Dolor, miedo y desesperación

El accidente que sufrió Hughes -le machacó la mitad de sus huesos y le postró seis meses en la cama de varios hospitales-, hizo que conociera de cerca el dolor, el miedo y la desesperación: «Puede que un escritor que no haya experimentado dolor, miedo y desesperación no sea capaz de conocer a Goya del todo. Es muy útil haber sufrido una experiencia dolorosa para entenderlo». Tras el accidente, dice, «Goya se presentaba en mis alucinaciones. Me decía: «Usted es un inglés asqueroso. No va a conseguir escribir este libro». Era una proyección de mis propios miedos». Considera absurdas las teorías que afirman que no son suyas las pinturas negras («es como decir que «Hamlet» y «El Rey Lear» son de Truman Capote»); tampoco está de acuerdo en que haya sátira y burla en el «Retrato de la familia de Carlos IV», ni que la Duquesa de Alba posara para su «Maja desnuda» («es probable que contratara a una puta»).

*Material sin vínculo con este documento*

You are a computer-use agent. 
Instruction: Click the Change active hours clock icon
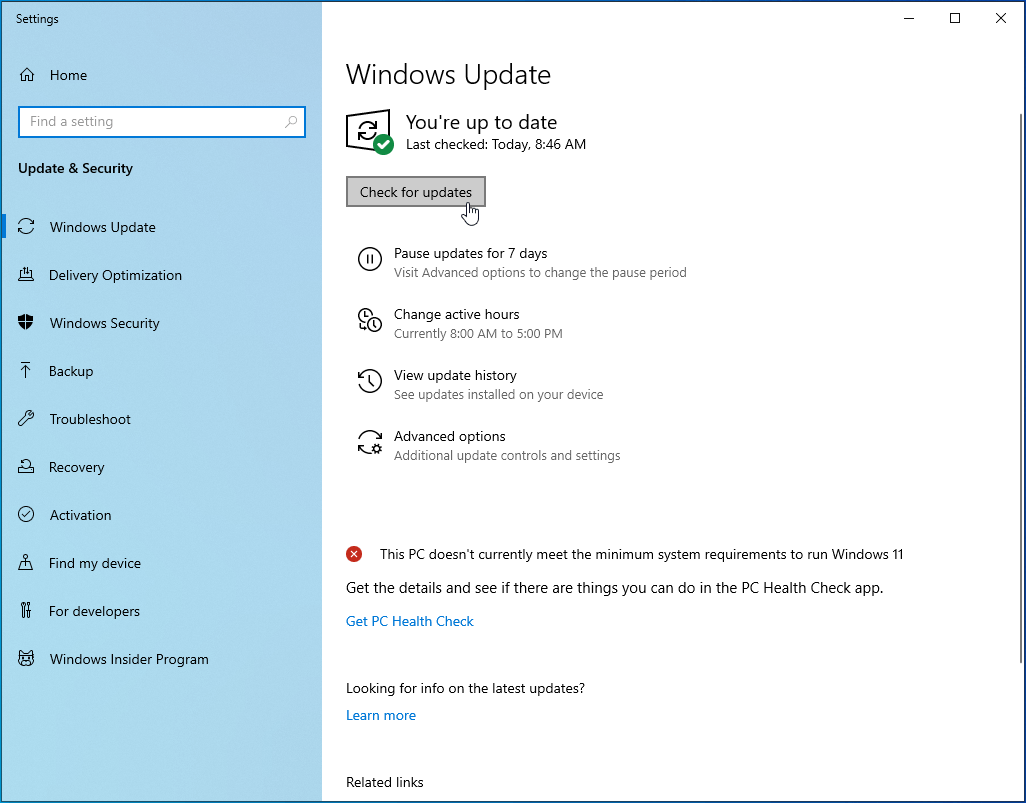pos(370,322)
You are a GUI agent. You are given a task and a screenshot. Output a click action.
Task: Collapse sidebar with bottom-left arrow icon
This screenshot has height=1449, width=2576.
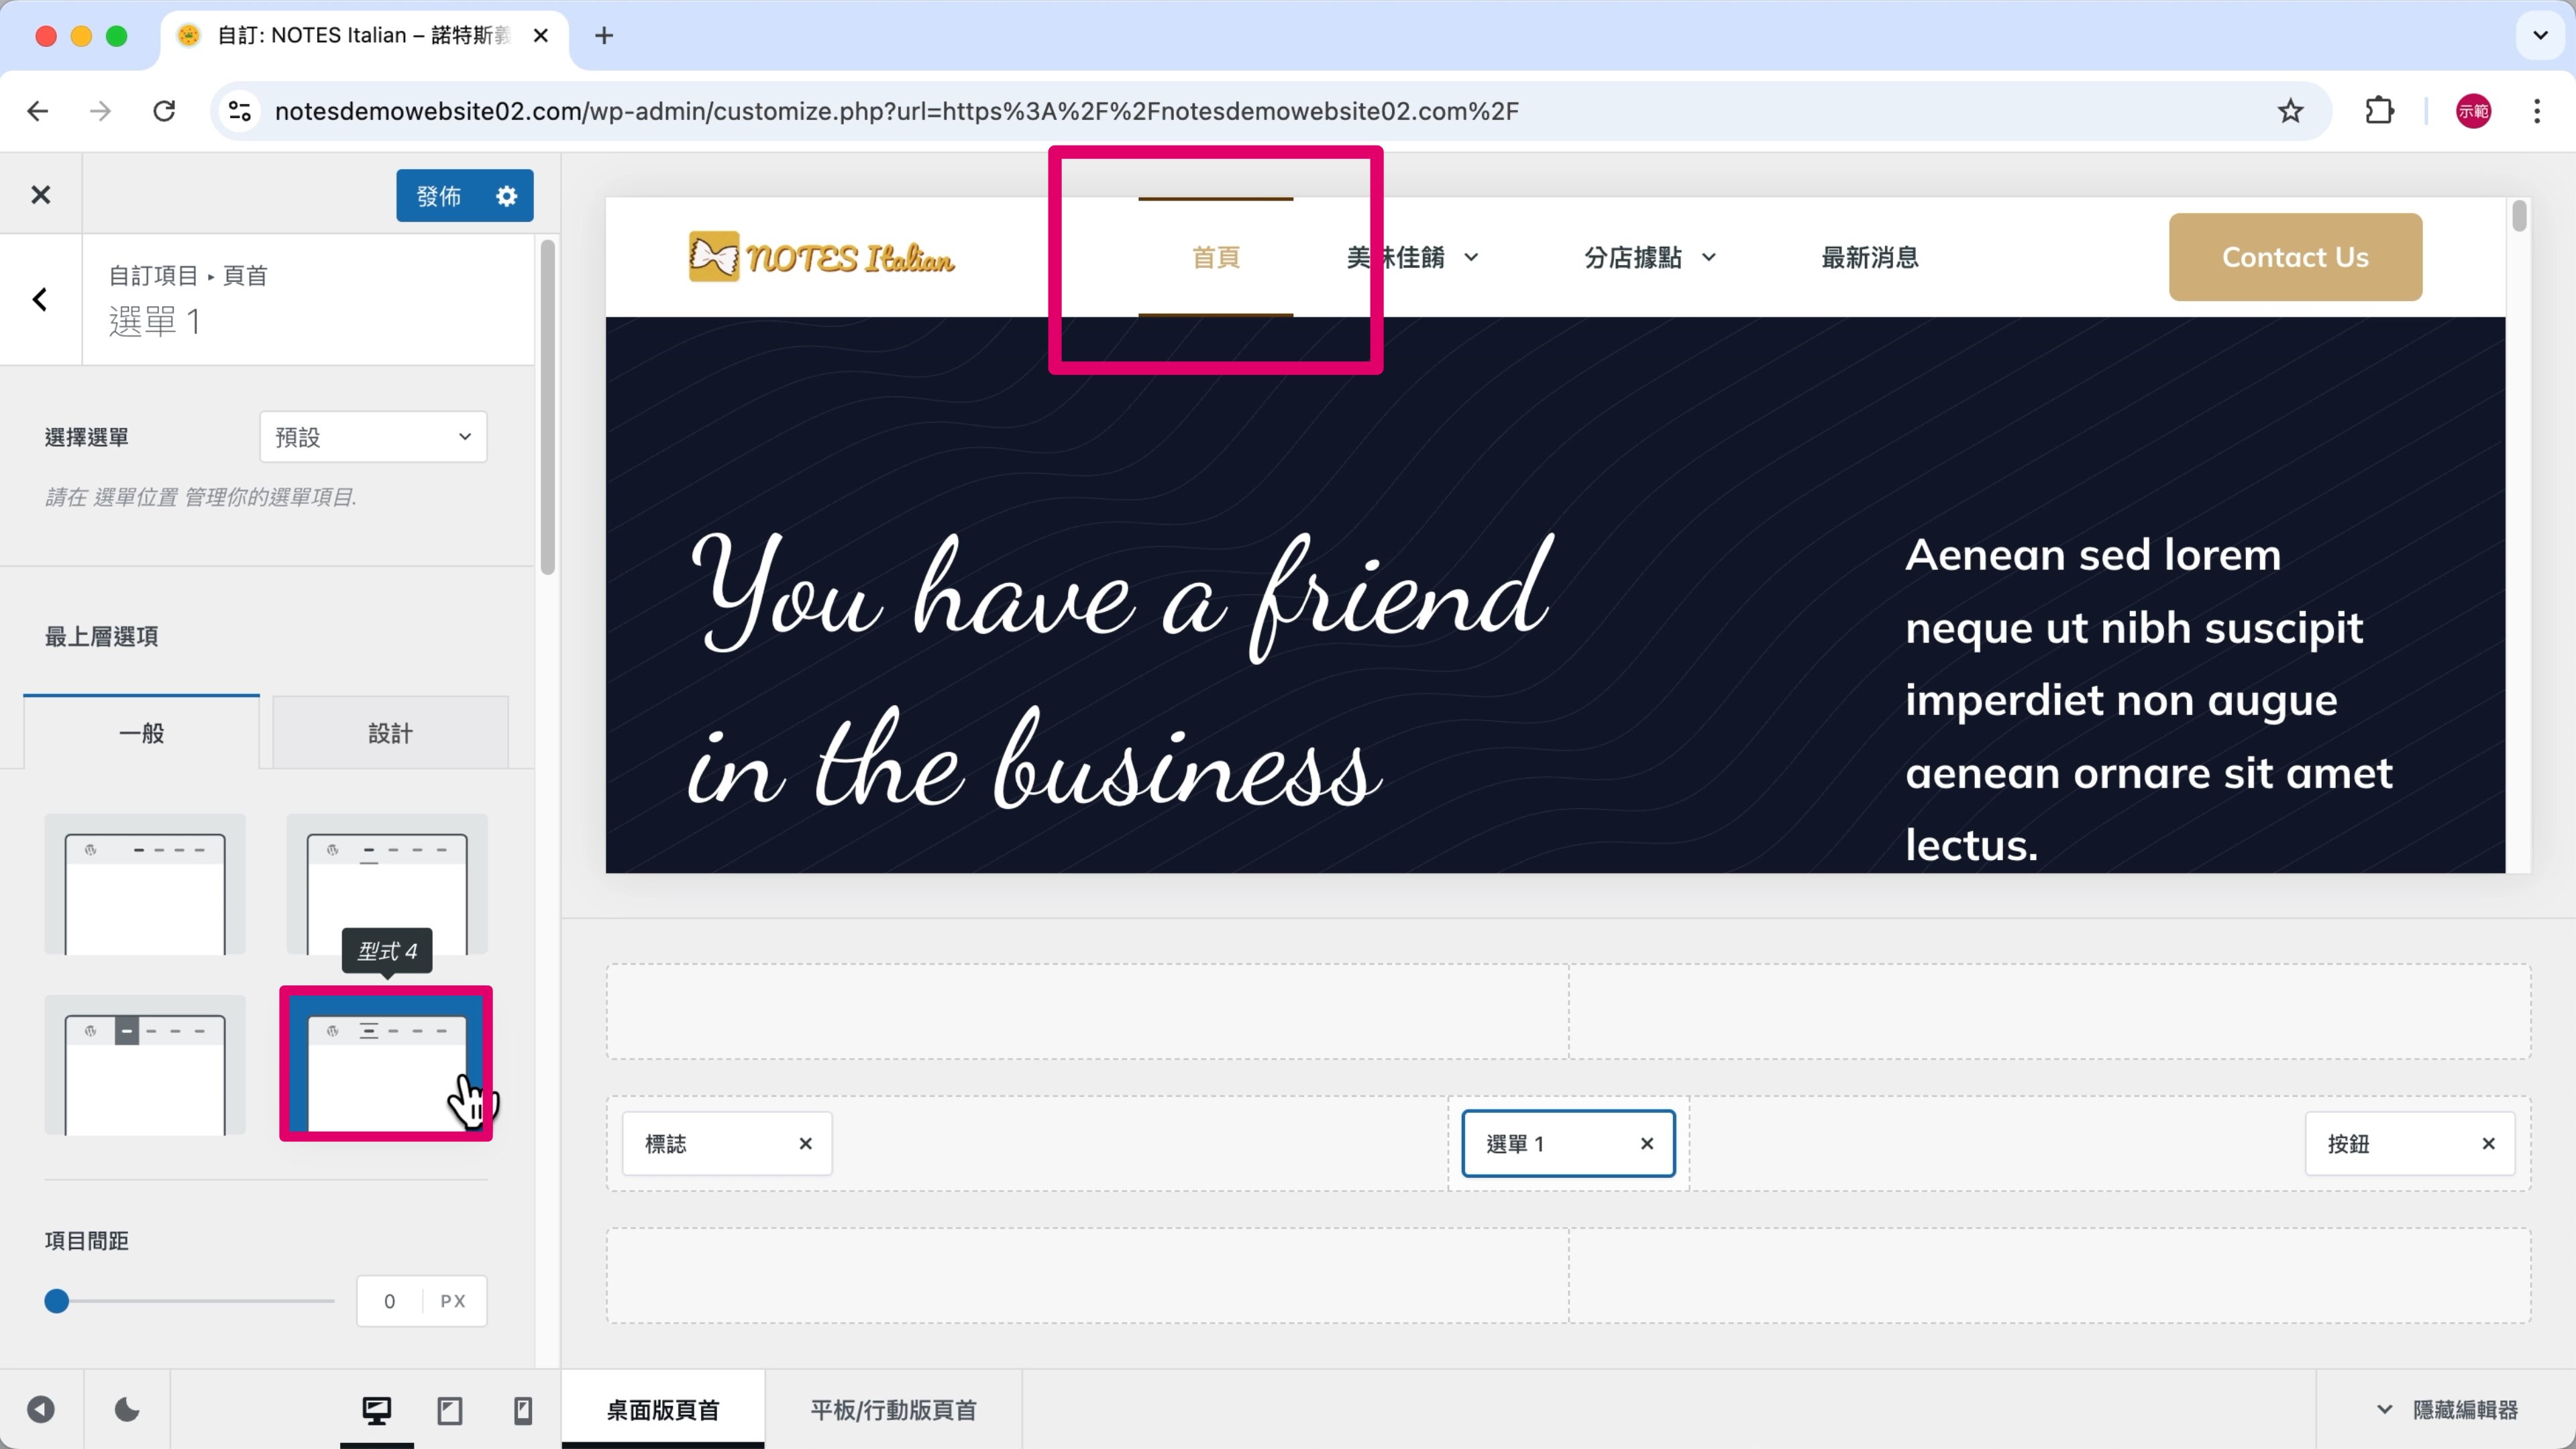(41, 1410)
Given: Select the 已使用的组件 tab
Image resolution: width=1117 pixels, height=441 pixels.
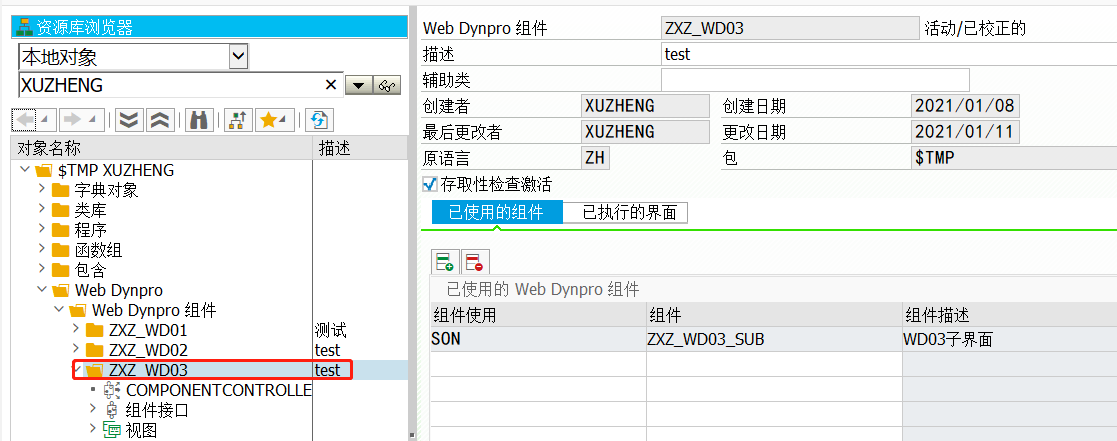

La presentación del libro corrió a cargo de Francisco Nieva, quien subraya «la modernidad, y hasta la posmodernidad», desde la que Hughes mira a Goya». Aquél, dice, tiene «la soltura de un maestro juvenil, que rebosa en este libro autenticidad sensorial y crítica». Nieva se confesó «goyesco»: «Goya fue mi maestro en dramaturgia y modernidad». Con él no sólo coincide en su pasión por los figurines («era el Versace, el Gaultier, el Rabanne de su época»), sino también en la «atronadora oscuridad» de su sordera: «Ahora que la progresiva sordera me amenaza, me consuela pensar en Goya».